FAQ: VAT Cash Accounting Scheme UK

What is the VAT Cash Accounting Scheme?

The VAT Cash Accounting Scheme lets eligible VAT-registered businesses account for VAT based on payments rather than invoice dates. You usually pay output VAT when customers pay you and reclaim input VAT when you pay suppliers.

What is the VAT cash accounting threshold in 2026?

The current join threshold is estimated VAT taxable turnover of £1.35 million or less in the next 12 months. You must normally leave if VAT taxable turnover goes over £1.6 million.

Do I need to tell HMRC before using cash accounting VAT?

No, GOV.UK says you do not have to tell HMRC when you join.
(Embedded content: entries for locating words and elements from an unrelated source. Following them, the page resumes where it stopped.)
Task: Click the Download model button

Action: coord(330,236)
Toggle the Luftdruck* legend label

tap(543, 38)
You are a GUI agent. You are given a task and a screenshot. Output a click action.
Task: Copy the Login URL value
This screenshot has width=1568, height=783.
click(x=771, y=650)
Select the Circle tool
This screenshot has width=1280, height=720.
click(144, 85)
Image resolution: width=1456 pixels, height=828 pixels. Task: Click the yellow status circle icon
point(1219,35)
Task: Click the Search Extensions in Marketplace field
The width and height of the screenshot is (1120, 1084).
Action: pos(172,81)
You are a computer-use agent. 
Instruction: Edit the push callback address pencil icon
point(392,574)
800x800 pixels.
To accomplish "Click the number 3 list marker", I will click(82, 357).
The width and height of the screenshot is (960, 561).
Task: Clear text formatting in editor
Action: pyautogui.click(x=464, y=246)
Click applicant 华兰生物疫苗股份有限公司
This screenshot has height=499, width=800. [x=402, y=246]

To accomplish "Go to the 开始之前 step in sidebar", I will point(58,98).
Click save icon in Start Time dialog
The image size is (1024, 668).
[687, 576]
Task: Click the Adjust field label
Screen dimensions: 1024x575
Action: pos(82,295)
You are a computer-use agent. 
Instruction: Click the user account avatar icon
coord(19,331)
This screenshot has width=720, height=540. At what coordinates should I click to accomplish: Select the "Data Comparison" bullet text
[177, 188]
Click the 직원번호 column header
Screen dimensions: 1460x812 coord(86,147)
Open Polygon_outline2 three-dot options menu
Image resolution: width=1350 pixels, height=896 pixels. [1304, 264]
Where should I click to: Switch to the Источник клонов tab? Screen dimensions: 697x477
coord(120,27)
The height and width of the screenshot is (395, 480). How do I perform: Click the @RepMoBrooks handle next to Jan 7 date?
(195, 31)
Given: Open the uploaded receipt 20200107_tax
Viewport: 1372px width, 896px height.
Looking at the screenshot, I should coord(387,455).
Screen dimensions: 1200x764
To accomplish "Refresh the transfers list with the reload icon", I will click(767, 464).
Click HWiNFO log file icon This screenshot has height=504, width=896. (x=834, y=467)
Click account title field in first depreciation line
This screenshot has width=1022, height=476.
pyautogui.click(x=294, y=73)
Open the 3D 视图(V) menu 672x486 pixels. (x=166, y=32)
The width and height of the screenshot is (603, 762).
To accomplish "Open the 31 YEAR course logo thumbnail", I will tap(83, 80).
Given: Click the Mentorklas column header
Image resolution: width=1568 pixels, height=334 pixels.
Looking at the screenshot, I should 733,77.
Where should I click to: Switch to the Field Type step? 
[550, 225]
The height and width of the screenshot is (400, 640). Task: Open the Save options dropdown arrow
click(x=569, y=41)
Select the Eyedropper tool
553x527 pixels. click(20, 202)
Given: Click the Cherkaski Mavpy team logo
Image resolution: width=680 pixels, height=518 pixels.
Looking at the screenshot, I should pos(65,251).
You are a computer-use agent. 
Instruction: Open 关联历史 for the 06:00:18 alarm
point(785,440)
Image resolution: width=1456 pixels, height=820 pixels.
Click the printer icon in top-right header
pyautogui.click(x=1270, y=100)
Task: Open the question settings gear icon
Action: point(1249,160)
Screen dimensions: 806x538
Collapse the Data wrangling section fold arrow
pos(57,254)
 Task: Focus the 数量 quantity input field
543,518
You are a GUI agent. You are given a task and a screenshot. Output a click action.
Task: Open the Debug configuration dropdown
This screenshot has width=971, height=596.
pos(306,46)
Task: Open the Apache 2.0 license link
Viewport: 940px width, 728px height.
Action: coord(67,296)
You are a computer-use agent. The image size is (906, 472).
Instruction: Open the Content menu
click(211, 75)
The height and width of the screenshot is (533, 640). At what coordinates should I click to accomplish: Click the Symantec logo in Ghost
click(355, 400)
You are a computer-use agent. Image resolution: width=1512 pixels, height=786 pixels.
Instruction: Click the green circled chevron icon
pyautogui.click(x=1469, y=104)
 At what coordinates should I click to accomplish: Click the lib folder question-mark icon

You must be eligible and start from the beginning of a VAT accounting period.

Can I use cash accounting with the Flat Rate Scheme?

No. GOV.UK says you cannot use the normal Cash Accounting Scheme if you use the VAT Flat Rate Scheme. The Flat Rate Scheme has its own cash-based turnover method.

Does cash accounting mean I pay less VAT?

No. It changes timing, not the VAT rate or the final amount due. It may improve cash flow because you are not usually paying VAT on customer invoices before the customer has paid you.

Is cash accounting good for every small business?

No. It often suits service businesses with late-paying customers. It can be worse for businesses that receive customer payment quickly but pay suppliers later, because input VAT recovery may be delayed.